→ PROBLEM DESCRIPTION:
Using the data beneath this instruction, retype only the lines from the one that contains "This screenshot has height=777, width=435." down to the one that contains "Click Generer tilleggsmelding", both included, exactly as they appear.

[Start of Attachment]

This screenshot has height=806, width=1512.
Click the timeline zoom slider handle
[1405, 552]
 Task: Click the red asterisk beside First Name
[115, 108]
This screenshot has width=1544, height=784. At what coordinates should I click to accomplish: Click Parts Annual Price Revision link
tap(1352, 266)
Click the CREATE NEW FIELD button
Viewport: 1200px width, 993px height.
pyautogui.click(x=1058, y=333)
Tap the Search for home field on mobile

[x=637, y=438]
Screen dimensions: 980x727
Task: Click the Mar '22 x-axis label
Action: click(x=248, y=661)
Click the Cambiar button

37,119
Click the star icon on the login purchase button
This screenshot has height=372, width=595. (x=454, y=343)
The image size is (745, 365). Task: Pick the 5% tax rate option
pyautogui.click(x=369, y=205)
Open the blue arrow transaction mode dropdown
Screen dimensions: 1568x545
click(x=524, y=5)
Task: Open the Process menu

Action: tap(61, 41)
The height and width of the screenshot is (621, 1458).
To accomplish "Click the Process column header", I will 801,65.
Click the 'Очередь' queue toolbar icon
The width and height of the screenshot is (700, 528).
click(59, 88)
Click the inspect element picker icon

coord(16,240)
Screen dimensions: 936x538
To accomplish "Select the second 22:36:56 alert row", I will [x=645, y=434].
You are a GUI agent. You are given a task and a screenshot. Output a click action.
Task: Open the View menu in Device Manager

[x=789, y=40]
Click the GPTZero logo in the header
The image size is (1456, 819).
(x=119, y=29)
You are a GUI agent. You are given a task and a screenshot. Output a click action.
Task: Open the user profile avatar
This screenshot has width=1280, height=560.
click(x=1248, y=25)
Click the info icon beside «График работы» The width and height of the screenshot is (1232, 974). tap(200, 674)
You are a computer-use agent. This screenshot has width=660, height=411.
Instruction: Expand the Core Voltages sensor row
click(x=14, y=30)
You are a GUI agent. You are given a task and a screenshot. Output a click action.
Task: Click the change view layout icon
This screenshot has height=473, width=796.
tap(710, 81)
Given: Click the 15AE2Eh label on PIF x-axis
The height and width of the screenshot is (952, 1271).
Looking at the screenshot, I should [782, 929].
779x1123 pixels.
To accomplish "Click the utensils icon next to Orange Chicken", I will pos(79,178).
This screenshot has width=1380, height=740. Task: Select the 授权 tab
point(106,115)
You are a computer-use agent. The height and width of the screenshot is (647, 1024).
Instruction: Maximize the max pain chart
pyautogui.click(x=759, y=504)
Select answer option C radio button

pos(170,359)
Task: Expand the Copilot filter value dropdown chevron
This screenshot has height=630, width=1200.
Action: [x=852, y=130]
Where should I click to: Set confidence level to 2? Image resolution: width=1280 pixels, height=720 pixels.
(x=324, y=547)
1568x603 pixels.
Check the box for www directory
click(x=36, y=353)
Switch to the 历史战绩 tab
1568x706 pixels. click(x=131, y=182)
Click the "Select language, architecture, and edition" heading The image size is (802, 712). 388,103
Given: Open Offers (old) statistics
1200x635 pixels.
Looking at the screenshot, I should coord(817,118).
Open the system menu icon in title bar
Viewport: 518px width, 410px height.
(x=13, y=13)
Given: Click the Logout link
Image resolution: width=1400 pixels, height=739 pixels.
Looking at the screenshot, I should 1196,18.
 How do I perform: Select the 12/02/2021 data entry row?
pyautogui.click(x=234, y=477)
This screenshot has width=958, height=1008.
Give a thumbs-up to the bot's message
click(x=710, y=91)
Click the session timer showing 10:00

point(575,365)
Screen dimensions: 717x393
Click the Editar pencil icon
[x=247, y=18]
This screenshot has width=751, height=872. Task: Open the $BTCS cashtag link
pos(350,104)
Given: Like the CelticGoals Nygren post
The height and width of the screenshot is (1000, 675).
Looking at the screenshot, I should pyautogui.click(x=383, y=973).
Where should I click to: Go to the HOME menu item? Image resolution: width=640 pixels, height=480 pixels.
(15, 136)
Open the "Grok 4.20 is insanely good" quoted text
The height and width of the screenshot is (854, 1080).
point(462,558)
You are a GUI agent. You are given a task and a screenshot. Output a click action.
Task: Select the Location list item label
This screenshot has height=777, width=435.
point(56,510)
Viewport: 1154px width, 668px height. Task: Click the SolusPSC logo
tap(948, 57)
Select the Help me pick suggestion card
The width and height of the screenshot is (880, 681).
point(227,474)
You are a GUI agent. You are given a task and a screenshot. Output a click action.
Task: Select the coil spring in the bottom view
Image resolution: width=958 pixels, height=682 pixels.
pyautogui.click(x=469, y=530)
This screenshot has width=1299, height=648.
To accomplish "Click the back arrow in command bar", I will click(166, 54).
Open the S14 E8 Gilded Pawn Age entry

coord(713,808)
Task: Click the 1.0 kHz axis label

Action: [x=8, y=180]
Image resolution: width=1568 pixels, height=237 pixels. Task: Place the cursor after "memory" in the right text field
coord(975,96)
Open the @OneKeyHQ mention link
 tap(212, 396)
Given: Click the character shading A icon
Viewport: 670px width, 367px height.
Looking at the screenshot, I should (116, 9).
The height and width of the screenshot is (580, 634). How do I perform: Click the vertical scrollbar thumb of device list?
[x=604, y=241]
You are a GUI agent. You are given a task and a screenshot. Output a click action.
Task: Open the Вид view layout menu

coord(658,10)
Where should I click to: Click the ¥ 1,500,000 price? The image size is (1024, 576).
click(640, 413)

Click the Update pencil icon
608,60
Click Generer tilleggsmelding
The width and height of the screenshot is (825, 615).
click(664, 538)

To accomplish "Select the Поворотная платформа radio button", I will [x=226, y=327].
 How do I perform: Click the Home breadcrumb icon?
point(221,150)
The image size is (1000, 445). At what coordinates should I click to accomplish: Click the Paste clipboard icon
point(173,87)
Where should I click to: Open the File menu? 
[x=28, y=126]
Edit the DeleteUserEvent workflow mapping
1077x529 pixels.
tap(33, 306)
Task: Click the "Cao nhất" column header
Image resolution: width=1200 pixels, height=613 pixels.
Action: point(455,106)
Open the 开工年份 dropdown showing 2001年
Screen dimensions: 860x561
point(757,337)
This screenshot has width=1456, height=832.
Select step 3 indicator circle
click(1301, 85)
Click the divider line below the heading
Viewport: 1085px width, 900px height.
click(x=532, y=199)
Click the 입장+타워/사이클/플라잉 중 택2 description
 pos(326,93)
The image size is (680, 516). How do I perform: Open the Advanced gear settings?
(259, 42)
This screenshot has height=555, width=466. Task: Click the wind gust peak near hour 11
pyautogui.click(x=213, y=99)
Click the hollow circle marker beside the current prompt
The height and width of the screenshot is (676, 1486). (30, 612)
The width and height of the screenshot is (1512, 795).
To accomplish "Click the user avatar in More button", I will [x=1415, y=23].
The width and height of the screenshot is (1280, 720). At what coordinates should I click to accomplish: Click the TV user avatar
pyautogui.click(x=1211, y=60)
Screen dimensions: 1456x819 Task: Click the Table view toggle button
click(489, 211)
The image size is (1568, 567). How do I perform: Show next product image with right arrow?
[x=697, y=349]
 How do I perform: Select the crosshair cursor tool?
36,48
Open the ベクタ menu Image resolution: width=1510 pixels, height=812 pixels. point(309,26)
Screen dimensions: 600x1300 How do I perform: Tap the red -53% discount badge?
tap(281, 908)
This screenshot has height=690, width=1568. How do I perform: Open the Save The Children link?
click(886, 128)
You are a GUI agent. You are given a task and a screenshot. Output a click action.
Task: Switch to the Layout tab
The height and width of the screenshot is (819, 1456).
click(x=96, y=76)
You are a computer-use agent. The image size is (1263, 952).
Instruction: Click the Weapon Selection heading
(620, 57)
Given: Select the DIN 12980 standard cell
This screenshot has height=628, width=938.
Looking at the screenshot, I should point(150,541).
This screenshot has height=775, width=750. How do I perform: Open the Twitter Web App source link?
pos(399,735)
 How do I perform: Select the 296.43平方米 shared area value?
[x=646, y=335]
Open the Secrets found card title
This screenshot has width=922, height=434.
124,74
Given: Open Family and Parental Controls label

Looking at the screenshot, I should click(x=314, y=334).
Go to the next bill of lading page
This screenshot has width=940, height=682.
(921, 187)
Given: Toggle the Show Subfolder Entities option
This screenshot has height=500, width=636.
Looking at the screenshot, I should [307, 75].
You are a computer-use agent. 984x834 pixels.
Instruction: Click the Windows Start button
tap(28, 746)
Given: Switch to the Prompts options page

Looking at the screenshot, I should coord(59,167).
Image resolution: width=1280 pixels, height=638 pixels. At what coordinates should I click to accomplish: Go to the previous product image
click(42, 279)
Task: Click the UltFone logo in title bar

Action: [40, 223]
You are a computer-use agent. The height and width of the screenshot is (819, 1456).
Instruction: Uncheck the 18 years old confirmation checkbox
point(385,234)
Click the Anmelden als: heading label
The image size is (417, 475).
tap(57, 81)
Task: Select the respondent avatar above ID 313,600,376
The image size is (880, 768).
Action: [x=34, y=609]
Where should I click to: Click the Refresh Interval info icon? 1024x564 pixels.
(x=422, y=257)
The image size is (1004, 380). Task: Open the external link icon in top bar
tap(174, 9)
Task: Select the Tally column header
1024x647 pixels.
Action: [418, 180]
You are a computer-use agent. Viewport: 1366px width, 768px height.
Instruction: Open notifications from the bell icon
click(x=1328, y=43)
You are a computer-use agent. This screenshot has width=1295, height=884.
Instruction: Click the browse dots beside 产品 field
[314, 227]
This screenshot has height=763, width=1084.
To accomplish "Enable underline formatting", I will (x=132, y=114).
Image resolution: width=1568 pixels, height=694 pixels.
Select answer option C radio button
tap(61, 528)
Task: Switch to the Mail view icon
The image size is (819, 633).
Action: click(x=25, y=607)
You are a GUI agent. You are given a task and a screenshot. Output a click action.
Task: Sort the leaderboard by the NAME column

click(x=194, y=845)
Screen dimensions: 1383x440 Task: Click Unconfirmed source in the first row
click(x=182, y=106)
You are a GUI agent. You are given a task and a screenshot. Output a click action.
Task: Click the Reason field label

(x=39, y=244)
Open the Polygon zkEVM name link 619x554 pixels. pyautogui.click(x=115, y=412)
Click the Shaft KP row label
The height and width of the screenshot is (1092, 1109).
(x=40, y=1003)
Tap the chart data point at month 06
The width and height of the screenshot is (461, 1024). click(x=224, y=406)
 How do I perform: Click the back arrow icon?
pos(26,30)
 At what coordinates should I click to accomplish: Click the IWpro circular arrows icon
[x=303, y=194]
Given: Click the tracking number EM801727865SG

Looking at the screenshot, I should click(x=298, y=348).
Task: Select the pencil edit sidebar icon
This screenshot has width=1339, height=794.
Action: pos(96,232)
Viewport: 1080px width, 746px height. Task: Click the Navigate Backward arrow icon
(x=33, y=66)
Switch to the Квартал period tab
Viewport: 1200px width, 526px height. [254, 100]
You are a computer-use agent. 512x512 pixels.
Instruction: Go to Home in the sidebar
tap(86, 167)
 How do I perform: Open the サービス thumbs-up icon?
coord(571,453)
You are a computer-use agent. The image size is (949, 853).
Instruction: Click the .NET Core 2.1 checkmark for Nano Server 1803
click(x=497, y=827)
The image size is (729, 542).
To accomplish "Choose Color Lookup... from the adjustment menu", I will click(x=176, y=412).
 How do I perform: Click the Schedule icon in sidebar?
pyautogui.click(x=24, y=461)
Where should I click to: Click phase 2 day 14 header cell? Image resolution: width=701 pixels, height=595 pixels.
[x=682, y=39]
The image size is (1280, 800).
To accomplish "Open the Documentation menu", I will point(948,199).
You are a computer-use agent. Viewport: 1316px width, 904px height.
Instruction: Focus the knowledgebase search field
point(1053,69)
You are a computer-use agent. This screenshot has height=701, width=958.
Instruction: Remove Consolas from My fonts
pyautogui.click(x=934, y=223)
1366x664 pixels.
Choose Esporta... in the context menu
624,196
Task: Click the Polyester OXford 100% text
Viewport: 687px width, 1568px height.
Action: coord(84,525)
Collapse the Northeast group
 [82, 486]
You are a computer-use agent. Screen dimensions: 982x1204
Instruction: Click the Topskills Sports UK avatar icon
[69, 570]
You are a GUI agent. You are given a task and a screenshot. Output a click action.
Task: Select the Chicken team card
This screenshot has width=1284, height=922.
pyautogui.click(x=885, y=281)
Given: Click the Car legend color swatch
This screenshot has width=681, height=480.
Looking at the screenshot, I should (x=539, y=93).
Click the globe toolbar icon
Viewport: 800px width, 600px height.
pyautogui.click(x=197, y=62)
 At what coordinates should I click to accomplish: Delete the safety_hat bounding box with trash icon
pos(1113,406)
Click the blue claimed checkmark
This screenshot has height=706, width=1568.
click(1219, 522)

[End of Attachment]

→ SOLUTION TO THIS PROBLEM:
This screenshot has height=777, width=435.
point(56,510)
Viewport: 1154px width, 668px height. Task: Click the SolusPSC logo
tap(948, 57)
Select the Help me pick suggestion card
The width and height of the screenshot is (880, 681).
point(227,474)
You are a GUI agent. You are given a task and a screenshot. Output a click action.
Task: Select the coil spring in the bottom view
Image resolution: width=958 pixels, height=682 pixels.
pyautogui.click(x=469, y=530)
This screenshot has width=1299, height=648.
To accomplish "Click the back arrow in command bar", I will click(166, 54).
Open the S14 E8 Gilded Pawn Age entry

coord(713,808)
Task: Click the 1.0 kHz axis label

Action: [x=8, y=180]
Image resolution: width=1568 pixels, height=237 pixels. Task: Place the cursor after "memory" in the right text field
coord(975,96)
Open the @OneKeyHQ mention link
 tap(212, 396)
Given: Click the character shading A icon
Viewport: 670px width, 367px height.
Looking at the screenshot, I should (116, 9).
The height and width of the screenshot is (580, 634). How do I perform: Click the vertical scrollbar thumb of device list?
[x=604, y=241]
You are a GUI agent. You are given a task and a screenshot. Output a click action.
Task: Open the Вид view layout menu

coord(658,10)
Where should I click to: Click the ¥ 1,500,000 price? The image size is (1024, 576).
click(640, 413)

Click the Update pencil icon
608,60
Click Generer tilleggsmelding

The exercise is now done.